The COVID-19 pandemic has brought opportunities for rapid innovation and creativity, as healthcare professionals seek ways to maintain high levels of care for patients and their families. But urgency, sudden change and new approaches do not mean sacrificing a commitment to strong clinical inquiry or straying from proven processes in the search for solutions, according to an article in AACN Advanced Critical Care.
“COVID-19: Mobilizing Quickly for a Rapid Response” describes how Duke Heart Center followed a proven process as it developed a clinical inquiry during a short time frame, as it quickly adjusted to the pandemic. Co-author Mollie Kettle, BSN, RN, CCRN-CSC, is clinical lead, Duke University Hospital, Duke Heart Center, Durham, North Carolina.
“Even in the midst of a pandemic, we must continue to deliver care that reflects the best scientific evidence,” she said. “We must use our skills, creativity and ingenuity to develop ideas, to study what we are doing and how we are doing it, and to determine, in the midst of a crisis, how to measure the care we provide in order to make it even better.”
Faced with the sudden implementation of a strict no-visitation policy due to the pandemic, the intensive care unit (ICU) team quickly requested devices and technological support to pilot video chats in the cardiac and cardiothoracic surgical ICUs. The hospital’s incident command center approved the request the same day.

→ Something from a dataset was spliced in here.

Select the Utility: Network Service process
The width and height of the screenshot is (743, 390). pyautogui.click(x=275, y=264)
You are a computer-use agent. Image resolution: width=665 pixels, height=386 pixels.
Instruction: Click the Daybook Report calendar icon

The resulting initiative, “Use of Video Chat to Facilitate Communication Between the Healthcare Team and Loved Ones in the Intensive Care Unit,” addressed the clinical problem of how to deliver high-quality, effective communication to patients’ families in the context of visitation restrictions.
A workflow and protocol for the video chat process were not readily available, so the team created them. The team also developed a virtual visitation communication tool to support consistent collection of data from patients and their families and from healthcare team members.

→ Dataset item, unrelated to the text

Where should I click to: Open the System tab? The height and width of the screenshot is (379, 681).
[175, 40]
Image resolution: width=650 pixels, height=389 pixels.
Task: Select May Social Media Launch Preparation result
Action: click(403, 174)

The need for a new role to facilitate the day-to-day work associated with telecommunication and data collection was identified, proposed, approved and implemented within the week. With the postponement of elective admissions to the ICUs and a subsequent decrease in ICU census, two nurses became available to fulfill the facilitator role for 12 hours a day, seven days a week.
Colleagues from the university health system were engaged to prioritize a literature review and recommend appropriate study designs and measurement instruments. The partnership provided expertise in creating a formal study design and expediting the institutional review board approval process.

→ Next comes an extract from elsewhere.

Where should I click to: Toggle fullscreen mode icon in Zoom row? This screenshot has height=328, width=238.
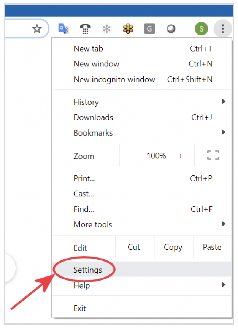pyautogui.click(x=213, y=155)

The first phase of decision-making addressed which video chat application was most feasible. The team decided to pilot the process with FaceTime and Zoom, since they were the most user-friendly and supported by various cellphone carriers.
A second, concomitant phase involved creating a workflow and documentation process that was flexible and could adapt to the unique communication needs of the two ICUs and their respective patient populations. The detailed workflow included communication scripts and special patient intake forms.
Rapid staff education and training, as well as rapid initiation of the new workflow, were required because of the sudden change to no in-person visitation. In less than 10 days, the team created the design; developed the structures, processes and outcomes; and performed the final steps of staff training, institutional review board approval and implementation. This process demonstrates that teamwork, collaboration and creative engagement of people and resources across clinical, administrative and academic partnerships can help work groups efficiently conduct evidence-based clinical inquiry projects within short time frames.